A carreira literária de Jane Austen começou em 1787, quando chegou aos doze anos. Quase poderíamos dizer que, como Mozart, ela foi uma criança prodígio. Uma vez que tivesse uma pena na mão ela não conseguia parar de escrever. Gostava de Shakespeare, porque “ a teia de nossa vida é feita de fio emaranhado, o bem e o mal juntos”. 

Os romances de Austen são romances de cortejo centrados em heroínas, e não manuais de conduta disfarçados de romances. Seus romances não são histórias nas quais a heroína se apaixona à primeira vista por um belo estranho que se transforma no marido ideal. O belo estranho (Willoughby, Wickham, Henry Crawford) acaba por ser uma aposta desastrosa. A ausência de herdeiro do sexo masculino é constante nos seus romances, uma linha de enredo importante.  Quanto a filhos seus livros eram a única prole que ela desejava: “seus livros eram seus filhos” como disseram dela alguma vez. 

 Escrevia o tempo todo, também inúmeras cartas: numa época de viagens globais e império emergente, as cartas eram de tremenda importância. Páginas e mais páginas escritas na escrivaninha portátil de Austen  (um estojo que contém informações preciosas e particulares, que pode ser trancado com segurança e ser levado consigo nas viagens; a versão georgiana do laptop). O experimento epistolar deu a Austen a chance de encontrar vozes para os tipos específicos. Razão e Sensibilidade chamou-se inicialmente Elinor e Marianne,  um romance epistolar. Depois foi reformulado, por conta de uma grande cirurgia para entrelaçar as cartas entre as irmãs dando lugar ao nome que passaria à posteridade. 

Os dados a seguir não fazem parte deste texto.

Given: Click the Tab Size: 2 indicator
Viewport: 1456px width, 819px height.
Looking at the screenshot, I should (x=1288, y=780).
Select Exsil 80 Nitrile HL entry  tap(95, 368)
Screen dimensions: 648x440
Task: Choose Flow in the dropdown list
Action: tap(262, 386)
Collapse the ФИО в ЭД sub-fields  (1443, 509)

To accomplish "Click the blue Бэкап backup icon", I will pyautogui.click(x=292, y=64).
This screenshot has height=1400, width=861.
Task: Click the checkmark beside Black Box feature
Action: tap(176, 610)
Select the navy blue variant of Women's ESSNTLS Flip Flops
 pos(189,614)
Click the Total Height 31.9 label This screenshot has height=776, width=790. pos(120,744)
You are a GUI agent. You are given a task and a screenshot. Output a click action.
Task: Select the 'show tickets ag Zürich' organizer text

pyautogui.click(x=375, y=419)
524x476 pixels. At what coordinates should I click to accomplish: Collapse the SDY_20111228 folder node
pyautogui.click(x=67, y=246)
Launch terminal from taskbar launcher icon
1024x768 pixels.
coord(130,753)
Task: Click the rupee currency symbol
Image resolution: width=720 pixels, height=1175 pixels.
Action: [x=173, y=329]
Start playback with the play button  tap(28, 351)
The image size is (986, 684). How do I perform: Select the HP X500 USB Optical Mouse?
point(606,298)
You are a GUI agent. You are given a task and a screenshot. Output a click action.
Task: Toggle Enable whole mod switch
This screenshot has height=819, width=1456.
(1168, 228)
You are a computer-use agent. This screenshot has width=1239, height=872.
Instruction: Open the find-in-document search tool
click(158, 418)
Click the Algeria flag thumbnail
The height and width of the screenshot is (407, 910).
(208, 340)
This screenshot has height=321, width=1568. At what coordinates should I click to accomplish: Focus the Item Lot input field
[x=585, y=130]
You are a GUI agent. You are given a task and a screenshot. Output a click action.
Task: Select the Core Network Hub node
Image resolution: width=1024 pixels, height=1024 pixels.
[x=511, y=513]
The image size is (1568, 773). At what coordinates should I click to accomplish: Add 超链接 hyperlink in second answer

Escreve seus livros “para relaxar, para rir de mim ou de outras pessoas”. A ironia fina, tão britânica, se faz presente: “as viagens a bordo de um navio, castigo que não precisa de outro  para torna-lo muito severo”. Para Austen ler os seus próprios romances em voz alta de forma correta, ao modo de espetáculo dramático- era uma habilidade específica e uma alegria especial. 

Lidou com a rejeição de sucessivos editores , não desistindo, reescrevendo material antigo e recomeçando do zero com algo novo. Estava preparada para correr o risco da publicação às próprias custas. 

Walter Scott comentou em alguma das suas resenhas: “as personagens de Austen são instantaneamente reconhecidas como pessoas reais (…)Mantem-se  próxima de incidentes comuns, de personagens que ocupam as esferas ordinárias da vida; e produz esboços de tamanha vivacidade e originalidade que não sentimos falta da excitação de uma narrativa extraordinária, incomum”. Quer dizer, o quotidiano é suficiente, não precisa de livros de cavalaria para cativar. Talvez fosse esse o pensamento do autor de Ivanhoe e de outros romances que evocavam as epopeias medievais e as lutas dos escoceses. Uma advertência que Byrne faz desde o começo: o encanto do quotidiano, a poesia nos detalhes. Como a pintura Holandesa de Veermer. Como as oportunidades que a todos nos cercam diariamente.